The biggest factor for many smaller UK companies is the range of “non-tariff barriers” that confronts them as a result of the UK becoming a so-called “third country” operating outside the EU’s common regulatory umbrella.
Renee Watson, founder and head of The Curiosity Box, estimates she is facing a bill of about £20,000 to conform to new UK safety standards
For Renee Watson, founder and head of explosions at The Curiosity Box, which makes science kits for children in Eynsham village, Oxfordshire, it is the cost of certifying her products separately for regulators in the UK and EU that may tip the balance.
It will cost £500 a product to obtain the new “UKCA” safety marks, which indicate conformity with UK safety standards and which — for now at least — essentially duplicate the EU’s existing CE mark, which confirms a product meets the bloc’s safety, health or environmental requirements.
With about 36 products to register she estimates she is facing a bill of about £20,000. “I wish I had that sitting in the bank,” she said. “But we need to make sure we are compliant and can absorb the costs as schools will not be able to afford it if we passed them on.”
For now the company has paused exporting until it has worked out whether it can carry the costs of different certification marks, including in Northern Ireland where a separate “UKNI” mark is required.
Ms Watson said she feared the company may never resume trading in Northern Ireland — but she remains hopeful that EU exports would continue even if “deprioritised while the dust settled”.
For others such as Shane Burnett, the founder of Premium Plus UK, a Bournemouth-based dental medical devices maker, the decision has already been made.
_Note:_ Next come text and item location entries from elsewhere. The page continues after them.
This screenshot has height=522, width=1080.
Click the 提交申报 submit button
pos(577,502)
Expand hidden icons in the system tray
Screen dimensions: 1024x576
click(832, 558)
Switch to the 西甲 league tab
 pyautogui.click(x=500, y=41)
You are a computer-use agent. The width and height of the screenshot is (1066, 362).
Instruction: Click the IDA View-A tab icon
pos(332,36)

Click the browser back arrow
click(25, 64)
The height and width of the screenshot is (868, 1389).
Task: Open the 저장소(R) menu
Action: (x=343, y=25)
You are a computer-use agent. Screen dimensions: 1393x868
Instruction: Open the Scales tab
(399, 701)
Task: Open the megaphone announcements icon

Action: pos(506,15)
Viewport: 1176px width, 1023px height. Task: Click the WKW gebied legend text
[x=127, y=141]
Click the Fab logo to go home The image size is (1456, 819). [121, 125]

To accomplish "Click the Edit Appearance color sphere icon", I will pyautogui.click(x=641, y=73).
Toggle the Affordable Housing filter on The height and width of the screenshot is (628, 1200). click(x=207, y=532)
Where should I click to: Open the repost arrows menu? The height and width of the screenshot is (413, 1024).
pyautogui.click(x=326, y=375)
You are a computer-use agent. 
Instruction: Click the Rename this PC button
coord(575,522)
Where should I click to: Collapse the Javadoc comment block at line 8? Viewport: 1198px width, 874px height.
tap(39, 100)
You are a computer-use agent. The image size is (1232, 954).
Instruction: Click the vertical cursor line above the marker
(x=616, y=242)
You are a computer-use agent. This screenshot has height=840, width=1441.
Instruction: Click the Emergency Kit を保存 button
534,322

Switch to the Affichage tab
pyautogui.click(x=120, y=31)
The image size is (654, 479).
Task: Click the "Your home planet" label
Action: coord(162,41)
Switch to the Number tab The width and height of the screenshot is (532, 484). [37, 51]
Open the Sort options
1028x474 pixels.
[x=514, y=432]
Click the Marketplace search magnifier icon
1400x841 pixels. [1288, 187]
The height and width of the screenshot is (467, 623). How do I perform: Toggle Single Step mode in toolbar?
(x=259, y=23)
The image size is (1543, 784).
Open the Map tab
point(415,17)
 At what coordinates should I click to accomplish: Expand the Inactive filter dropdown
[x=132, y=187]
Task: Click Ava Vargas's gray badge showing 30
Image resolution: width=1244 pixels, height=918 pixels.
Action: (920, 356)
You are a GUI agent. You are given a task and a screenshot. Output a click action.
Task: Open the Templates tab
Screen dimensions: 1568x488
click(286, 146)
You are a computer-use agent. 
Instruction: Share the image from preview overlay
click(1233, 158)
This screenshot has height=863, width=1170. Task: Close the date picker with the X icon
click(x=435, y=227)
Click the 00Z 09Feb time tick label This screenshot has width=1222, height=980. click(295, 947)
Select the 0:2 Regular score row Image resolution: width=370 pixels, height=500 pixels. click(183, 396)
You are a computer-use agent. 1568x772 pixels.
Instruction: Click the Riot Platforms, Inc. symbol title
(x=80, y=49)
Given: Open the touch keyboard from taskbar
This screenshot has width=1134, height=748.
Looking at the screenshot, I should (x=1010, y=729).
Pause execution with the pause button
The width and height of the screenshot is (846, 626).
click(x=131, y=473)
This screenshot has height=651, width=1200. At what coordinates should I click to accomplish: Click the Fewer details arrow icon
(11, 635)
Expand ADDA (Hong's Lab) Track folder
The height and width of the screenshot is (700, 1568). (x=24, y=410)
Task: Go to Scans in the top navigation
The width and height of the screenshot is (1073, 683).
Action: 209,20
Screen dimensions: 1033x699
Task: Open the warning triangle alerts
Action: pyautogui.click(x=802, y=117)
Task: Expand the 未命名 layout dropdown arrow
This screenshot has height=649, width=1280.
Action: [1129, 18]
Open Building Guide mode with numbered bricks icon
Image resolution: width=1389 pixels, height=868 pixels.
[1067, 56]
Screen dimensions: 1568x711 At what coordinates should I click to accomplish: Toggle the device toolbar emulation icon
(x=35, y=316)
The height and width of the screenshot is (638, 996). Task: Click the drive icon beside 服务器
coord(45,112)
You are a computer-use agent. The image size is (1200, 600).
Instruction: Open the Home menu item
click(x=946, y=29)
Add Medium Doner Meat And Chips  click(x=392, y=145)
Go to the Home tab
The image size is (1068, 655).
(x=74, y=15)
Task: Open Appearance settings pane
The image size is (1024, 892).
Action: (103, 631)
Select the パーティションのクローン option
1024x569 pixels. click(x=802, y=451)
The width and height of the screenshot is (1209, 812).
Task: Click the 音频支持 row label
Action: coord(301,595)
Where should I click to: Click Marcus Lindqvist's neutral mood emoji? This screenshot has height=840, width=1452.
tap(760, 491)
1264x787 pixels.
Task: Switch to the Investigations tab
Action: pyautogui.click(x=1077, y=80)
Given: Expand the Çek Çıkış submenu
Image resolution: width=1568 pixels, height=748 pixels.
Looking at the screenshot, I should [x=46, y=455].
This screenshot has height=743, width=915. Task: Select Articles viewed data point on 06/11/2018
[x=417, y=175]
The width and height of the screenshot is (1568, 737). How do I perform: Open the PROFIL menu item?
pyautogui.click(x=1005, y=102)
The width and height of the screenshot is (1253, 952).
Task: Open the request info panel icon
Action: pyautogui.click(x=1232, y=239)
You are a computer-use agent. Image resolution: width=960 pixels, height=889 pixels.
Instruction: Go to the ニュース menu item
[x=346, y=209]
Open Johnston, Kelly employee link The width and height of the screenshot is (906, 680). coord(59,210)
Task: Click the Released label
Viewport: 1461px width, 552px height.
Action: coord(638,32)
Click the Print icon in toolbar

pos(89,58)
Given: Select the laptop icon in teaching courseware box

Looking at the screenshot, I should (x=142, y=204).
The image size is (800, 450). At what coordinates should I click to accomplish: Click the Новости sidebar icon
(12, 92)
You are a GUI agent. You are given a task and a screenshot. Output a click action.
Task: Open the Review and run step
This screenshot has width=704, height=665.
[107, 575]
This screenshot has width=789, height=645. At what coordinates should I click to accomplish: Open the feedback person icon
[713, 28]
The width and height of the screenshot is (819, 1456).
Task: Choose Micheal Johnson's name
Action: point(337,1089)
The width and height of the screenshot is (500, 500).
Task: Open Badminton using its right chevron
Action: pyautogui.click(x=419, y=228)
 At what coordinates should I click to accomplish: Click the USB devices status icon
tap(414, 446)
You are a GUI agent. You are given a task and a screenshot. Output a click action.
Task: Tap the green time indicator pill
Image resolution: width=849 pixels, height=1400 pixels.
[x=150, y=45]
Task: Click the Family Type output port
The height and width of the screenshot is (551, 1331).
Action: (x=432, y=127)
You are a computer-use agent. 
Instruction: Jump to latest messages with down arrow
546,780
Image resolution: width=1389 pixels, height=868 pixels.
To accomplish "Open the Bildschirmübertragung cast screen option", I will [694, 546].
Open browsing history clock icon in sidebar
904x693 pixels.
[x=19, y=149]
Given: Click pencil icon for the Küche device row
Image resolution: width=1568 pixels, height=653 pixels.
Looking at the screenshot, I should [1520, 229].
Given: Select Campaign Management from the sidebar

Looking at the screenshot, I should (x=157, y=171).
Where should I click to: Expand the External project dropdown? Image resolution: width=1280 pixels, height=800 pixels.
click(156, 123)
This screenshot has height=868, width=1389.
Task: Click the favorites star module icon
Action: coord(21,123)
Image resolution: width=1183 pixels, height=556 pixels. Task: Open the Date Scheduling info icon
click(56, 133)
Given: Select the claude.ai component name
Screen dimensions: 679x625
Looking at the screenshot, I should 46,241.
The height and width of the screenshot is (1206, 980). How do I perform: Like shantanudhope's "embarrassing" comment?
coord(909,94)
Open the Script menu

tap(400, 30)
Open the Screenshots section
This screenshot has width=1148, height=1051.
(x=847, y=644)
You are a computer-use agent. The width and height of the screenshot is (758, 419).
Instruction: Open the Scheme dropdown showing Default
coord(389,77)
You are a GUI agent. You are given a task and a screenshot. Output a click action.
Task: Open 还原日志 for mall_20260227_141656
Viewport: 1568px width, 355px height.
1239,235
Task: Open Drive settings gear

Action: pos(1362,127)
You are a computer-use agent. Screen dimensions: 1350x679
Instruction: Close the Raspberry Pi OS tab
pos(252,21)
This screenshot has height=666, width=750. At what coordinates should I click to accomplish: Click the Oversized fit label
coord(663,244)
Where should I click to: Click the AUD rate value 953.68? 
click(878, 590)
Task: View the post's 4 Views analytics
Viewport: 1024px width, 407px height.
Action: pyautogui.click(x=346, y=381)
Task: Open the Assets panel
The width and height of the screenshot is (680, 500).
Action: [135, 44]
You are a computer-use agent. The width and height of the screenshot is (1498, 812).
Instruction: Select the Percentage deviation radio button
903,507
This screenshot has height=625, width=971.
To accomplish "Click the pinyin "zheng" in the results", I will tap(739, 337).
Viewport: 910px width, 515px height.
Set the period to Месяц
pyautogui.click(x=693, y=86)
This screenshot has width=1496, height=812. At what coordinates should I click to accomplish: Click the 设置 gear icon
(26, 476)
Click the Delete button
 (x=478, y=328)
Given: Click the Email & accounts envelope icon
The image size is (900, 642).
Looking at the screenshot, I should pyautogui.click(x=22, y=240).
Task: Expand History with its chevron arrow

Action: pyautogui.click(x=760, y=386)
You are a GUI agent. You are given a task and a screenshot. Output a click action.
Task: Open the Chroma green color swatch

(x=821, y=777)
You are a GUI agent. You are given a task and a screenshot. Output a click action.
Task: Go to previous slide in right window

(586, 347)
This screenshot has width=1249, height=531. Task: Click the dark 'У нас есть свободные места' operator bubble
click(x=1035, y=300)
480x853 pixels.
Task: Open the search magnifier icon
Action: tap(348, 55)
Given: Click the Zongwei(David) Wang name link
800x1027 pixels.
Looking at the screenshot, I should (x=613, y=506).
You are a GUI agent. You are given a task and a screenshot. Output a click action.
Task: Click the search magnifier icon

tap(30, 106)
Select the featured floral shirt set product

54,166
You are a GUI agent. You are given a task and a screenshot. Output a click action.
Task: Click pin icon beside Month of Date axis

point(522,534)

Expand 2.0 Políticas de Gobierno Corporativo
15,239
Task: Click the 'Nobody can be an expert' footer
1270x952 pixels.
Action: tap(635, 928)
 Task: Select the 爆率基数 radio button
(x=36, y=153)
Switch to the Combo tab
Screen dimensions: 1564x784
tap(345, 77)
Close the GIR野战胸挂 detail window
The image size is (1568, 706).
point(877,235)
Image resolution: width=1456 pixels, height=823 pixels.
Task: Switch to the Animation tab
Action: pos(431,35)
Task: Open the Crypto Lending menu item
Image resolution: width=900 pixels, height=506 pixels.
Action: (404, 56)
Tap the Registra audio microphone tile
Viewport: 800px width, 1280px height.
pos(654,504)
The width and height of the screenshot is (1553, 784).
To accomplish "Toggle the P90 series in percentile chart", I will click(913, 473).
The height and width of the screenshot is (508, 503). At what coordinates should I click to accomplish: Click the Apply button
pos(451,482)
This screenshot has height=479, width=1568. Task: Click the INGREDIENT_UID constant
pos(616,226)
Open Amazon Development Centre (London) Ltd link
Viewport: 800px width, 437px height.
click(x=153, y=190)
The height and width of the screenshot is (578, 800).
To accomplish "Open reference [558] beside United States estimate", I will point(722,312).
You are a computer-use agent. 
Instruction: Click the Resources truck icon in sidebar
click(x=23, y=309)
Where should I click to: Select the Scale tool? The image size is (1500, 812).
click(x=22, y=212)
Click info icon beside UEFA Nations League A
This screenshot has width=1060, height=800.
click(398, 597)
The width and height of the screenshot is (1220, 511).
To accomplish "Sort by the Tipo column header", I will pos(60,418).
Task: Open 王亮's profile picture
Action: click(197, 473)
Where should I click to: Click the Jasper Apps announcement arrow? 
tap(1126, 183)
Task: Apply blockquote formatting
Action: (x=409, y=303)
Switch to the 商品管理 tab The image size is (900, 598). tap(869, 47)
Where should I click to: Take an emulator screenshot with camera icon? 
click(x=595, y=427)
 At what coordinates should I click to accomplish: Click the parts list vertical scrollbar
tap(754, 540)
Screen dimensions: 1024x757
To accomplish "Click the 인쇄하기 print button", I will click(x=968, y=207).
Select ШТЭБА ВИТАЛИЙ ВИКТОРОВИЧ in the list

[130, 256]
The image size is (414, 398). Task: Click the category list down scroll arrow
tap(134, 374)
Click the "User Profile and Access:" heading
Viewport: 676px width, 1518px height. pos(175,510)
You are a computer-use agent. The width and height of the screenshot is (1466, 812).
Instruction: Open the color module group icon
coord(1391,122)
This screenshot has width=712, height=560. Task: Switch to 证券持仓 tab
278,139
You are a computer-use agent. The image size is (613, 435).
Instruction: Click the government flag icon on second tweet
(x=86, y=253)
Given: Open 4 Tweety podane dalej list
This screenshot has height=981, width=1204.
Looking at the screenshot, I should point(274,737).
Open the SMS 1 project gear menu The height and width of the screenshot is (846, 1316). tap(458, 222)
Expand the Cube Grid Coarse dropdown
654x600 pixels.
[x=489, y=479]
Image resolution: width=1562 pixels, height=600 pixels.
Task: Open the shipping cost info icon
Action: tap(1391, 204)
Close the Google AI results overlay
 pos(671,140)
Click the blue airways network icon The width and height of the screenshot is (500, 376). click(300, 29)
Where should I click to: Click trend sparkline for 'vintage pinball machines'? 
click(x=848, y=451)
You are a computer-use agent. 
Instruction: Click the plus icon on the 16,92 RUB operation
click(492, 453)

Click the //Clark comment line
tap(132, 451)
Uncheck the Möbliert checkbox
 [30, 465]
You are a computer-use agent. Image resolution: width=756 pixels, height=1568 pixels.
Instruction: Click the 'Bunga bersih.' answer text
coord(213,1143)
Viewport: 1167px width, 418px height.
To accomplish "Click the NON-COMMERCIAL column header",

Last year he hastily opened a new subsidiary in Poland to handle his EU customers, which make up 65 per cent of his client base.
He said that strict EU rules on importing medical devices simply made it unviable to use the UK as a distribution hub for the products he imports from China. He has let four staff go in the UK as the business shifts across the Channel.
“It would cost a fortune to do all that paperwork because now each EU customer becomes an ‘importer’ and that’s financially unviable,” Mr Burnett said. “It makes much more sense to ship the whole lot into Poland in one big hit, do the customs and then distribute round the EU.”